**** Supplied passage

“You can really have no notion how delightful it will be
When they take us up and throw us, with the lobsters, out to sea!”
—“Lobster Quadrille,” Lewis Carroll
One of the things I’ve learned, almost by necessity, since I am never usually preparing something like lobster for more than two people anyway, or, if I’m making what I call a Paella Royale (with shrimp and clams in the shell and lobster pieces), it’s best to cook with lobsters that are the size called, for some strange reason, “chicken” – which is to say, ideally, about a pound and a quarter or very slightly more – but the absolutely best size for individual lobsters is between one and a half and two pounds (or very very slightly less).
I never understood the virtue of getting gigantic, and presumably more and more mature, that is, long-lived specimens, simply because one is going to attempt to feed say six or eight people. For one thing, that’s probably counter-productive to sustainable lobster populations (which, I admit, do seem, realistically, to wax and wane for reasons they keep thinking they understand, but really don’t). I can say that, because it makes sense.
Anyway, if there were more than two eating lobster, I get more than one lobster. For one thing, it’s easier to deal with the claws and tail, etc. of smaller lobsters in every aspect of preparation, cooking, serving, and eating.
But even more important, on the subject of executing one’s dinner before cooking it, it’s much easier to kill a lobster quickly for what one can persuade oneself are humane (i.e., lobsterian) reasons when they are smaller.
I still remember the ordeal of trying to plunge the tip of a very sharp blade of a 10” chef’s knife into the very tough head of a lobster that weighed somewhere north of two-and-a-half pounds. It was an ordeal for me, and I’m sure for the lobster. Especially as I was trying to minimize the discomfort the arthropod was going to experience at the same time I was trying to eliminate any possibility whatsoever of doing some harm, especially inadvertently to myself.

********
**** Available data

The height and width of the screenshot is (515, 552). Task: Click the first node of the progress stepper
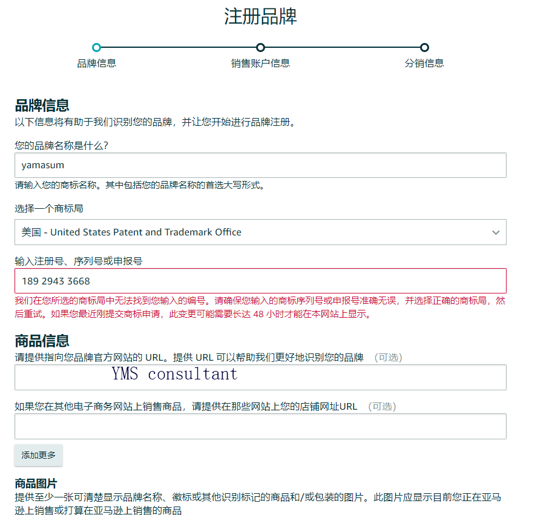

********

> [Required work]
1. Answer each question from the lobster passage, one line apiece:
(a) About how much does a lobster of the size called "chicken" ideally weigh?
(b) What kind of knife did the writer try to use on the lobster of more than two and a half pounds?
(c) According to the writer, what is the absolutely best size for individual lobsters?
2. Pick up the lobster passage after its final sentence and carry it forward in the same voice.

> [Per-task outputs]
1.
(a) About a pound and a quarter or very slightly more.
(b) A very sharp 10” chef’s knife.
(c) Between one and a half and two pounds, or very very slightly less.

2.
There is the expedient of cutting through the thinner carapace on the bottom of the beast, prior to bisecting the bug, one-half from the other. But as I can relate, it would still have been a bit of an ordeal, as when the size of the lobster increases so does the thickness of every aspect of his shell, even on the bottom.
Something to keep in mind.
I also happen not to have had particularly tender meat from a very much larger specimen, not even in restaurants. That may be due to some kind of confirmation bias. But I’m pretty sure I’ve always had quite tender enough lobster meat from a nice small manageable shellfish.
It’s True: Before Cooking Comes the Killing
And there’s nothing else to call it. It’s not just tradition, certain crustaceans and mollusks (and the lobster as an arthropod with a carapace, along with shrimp, krill, and even barnacles, make up the preponderance of the taxon; it’s not exactly on point, but these are, to my mind, the creatures that exclusively deserve the cognomen “shellfish;” oysters and clams and such are mollusks, and they may live in water, but they aren’t fish, and those aren’t shells) should be alive just prior to preparing them for being eaten, usually through the intervention of being cooked.
I’ll grant, lobsters do have a heart, and it’s a noble, but I think mainly a symbolic injunction to kill a lobster instantly by stabbing it in the heart with dispatch. But the lobster heart is pretty small, and it’s hard to locate from outside the body. Also, not unlike ours, it’s not precisely centered.
Also, lobsters have slightly decentralized nervous systems. So there’s a problem anatomically speaking with the more recent “humane” technique of providing for a conscientious instantaneous execution of the beast by plunging a sharp tool into its head. Their brains are tiny, and though there’s a major nerve in the “head” (the portion just behind the pointed section at the front, between the eyes and antennae, there are two other nerves there that serve auxiliary functions and likely keep it alive and kicking).
The Swiss government feels so strongly about humane killing of lobsters, they have made it a crime to boil them alive. Their prescribed method is electrocution (and naturally there’s a commercial product for restaurants, which costs about $3500, that does the trick), but this is impractical. In lieu of it, they say one should slightly anesthetize the lobster by giving it a dunk in salt water, and then plunging a knife into the head (at the same point I mentioned above, behind the pointed section of the head).
The alternative method, though not sanctioned by the Swiss government, it isn’t forbidden either, and the one that makes most sense is the one that most chefs with an ounce of humanity (shouldn’t that be lobsterity?) in them is to plunge a knife in the mid-section, with the lobster on its back.
The method fully, then, seems to be to plunge the knife in the mid-line and to split the creature in half as quickly and neatly as possible.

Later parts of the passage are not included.